(Beginning of PAGE TEXT)

Aging and Differentiation Alter Nuclear Mechanobiology

By studying dense connective tissue, scientists are discovering ways that the cell nucleus adapts and changes in response to the administration of force, time, and differentiation.

By studying dense connective tissue, scientists are discovering ways that the cell nucleus adapts and changes in response to the administration of force, time, and differentiation.

Robert Mauck, PhD, from the University of Pennsylvania, discussed how aging and differentiation alter nuclear mechanobiology at the 2014 American Society of Bone and Mineral Research Conference in Houston, Texas

By studying microarchitecture, dense connective tissue engineers are trying to understand how they can create engineered tissue that functions similarly to natural tissue. Scaffold architecture provides mechanical anisotropy and organizes cells into a matrix. Connective tissue engineers then attempt to build fibrous tissues, transforming aligned scaffolds into functionalized and anatomic assemblies.

In order to engineer tissues with mechanical properties that are similar to the tissues that they replace, in vivo stimuli must be taken into account. Scientists must replicate the mechanical stimuli that these tissues encounter and the various stresses and strains to which the cells and their microstructures are exposed.

Multi-scale and region-dependent strain transfers to the cellular microenvironment, transferring from the matrix to the nucleus. A force on the outside of the cell transmits from the contractile cytoskeleton (function in cell contractility) to lamins (function in nuclear deformation) to nesprins (link nucleus to the actin cytoskeleton). In nesprin knock-out animals, where the nucleus is disconnected from the actin cytoskeleton, the transfer of strain to the nucleus fails. Lamin level scales with tissue stiffness.

(End of PAGE TEXT)

USING THE INFORMATION:
(A) Answer these questions from the article on nuclear mechanobiology:
(i) At what event did Robert Mauck discuss how aging and differentiation alter nuclear mechanobiology?
(ii) According to the article, what does scaffold architecture provide?
(iii) What fails in nesprin knock-out animals?
(B) Reproduce word for word the stretch of the nuclear mechanobiology article from "Robert Mauck, PhD, from" through "and anatomic assemblies.".

(Beginning of DATA SUPPLIED)

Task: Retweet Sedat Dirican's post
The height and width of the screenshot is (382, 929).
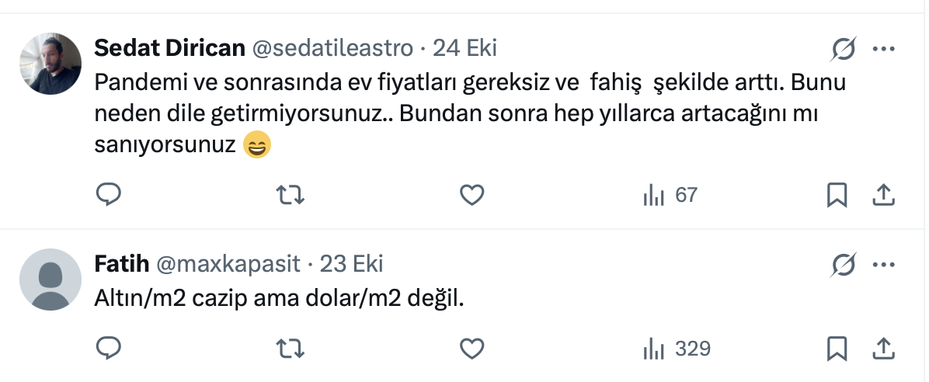Action: pyautogui.click(x=291, y=195)
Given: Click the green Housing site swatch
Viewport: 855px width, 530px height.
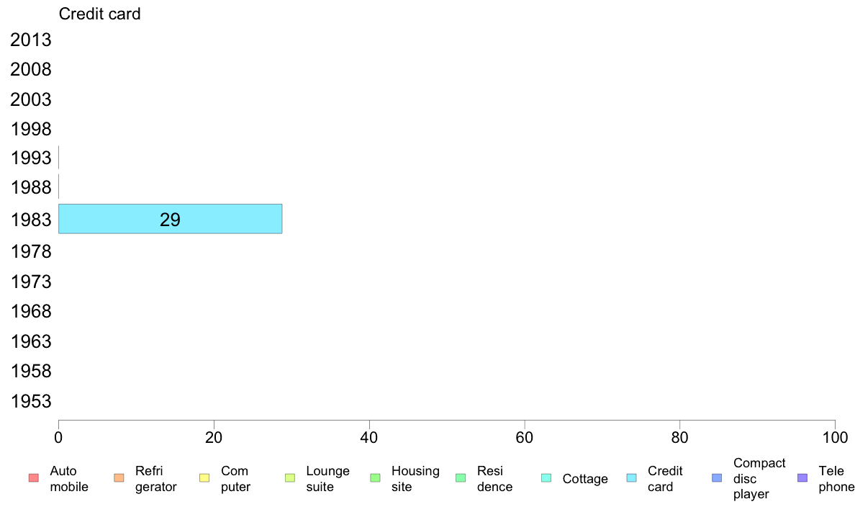Looking at the screenshot, I should coord(375,478).
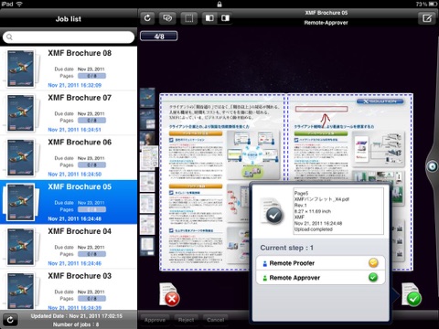Tap the refresh icon in the top toolbar
Image resolution: width=439 pixels, height=329 pixels.
point(147,18)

(End of DATA SUPPLIED)

SOLUTIONS PER TASK:
(A)
(i) The 2014 American Society of Bone and Mineral Research Conference in Houston, Texas.
(ii) Mechanical anisotropy, and it organizes cells into a matrix.
(iii) The transfer of strain to the nucleus.

(B)
Robert Mauck, PhD, from the University of Pennsylvania, discussed how aging and differentiation alter nuclear mechanobiology at the 2014 American Society of Bone and Mineral Research Conference in Houston, Texas

By studying microarchitecture, dense connective tissue engineers are trying to understand how they can create engineered tissue that functions similarly to natural tissue. Scaffold architecture provides mechanical anisotropy and organizes cells into a matrix. Connective tissue engineers then attempt to build fibrous tissues, transforming aligned scaffolds into functionalized and anatomic assemblies.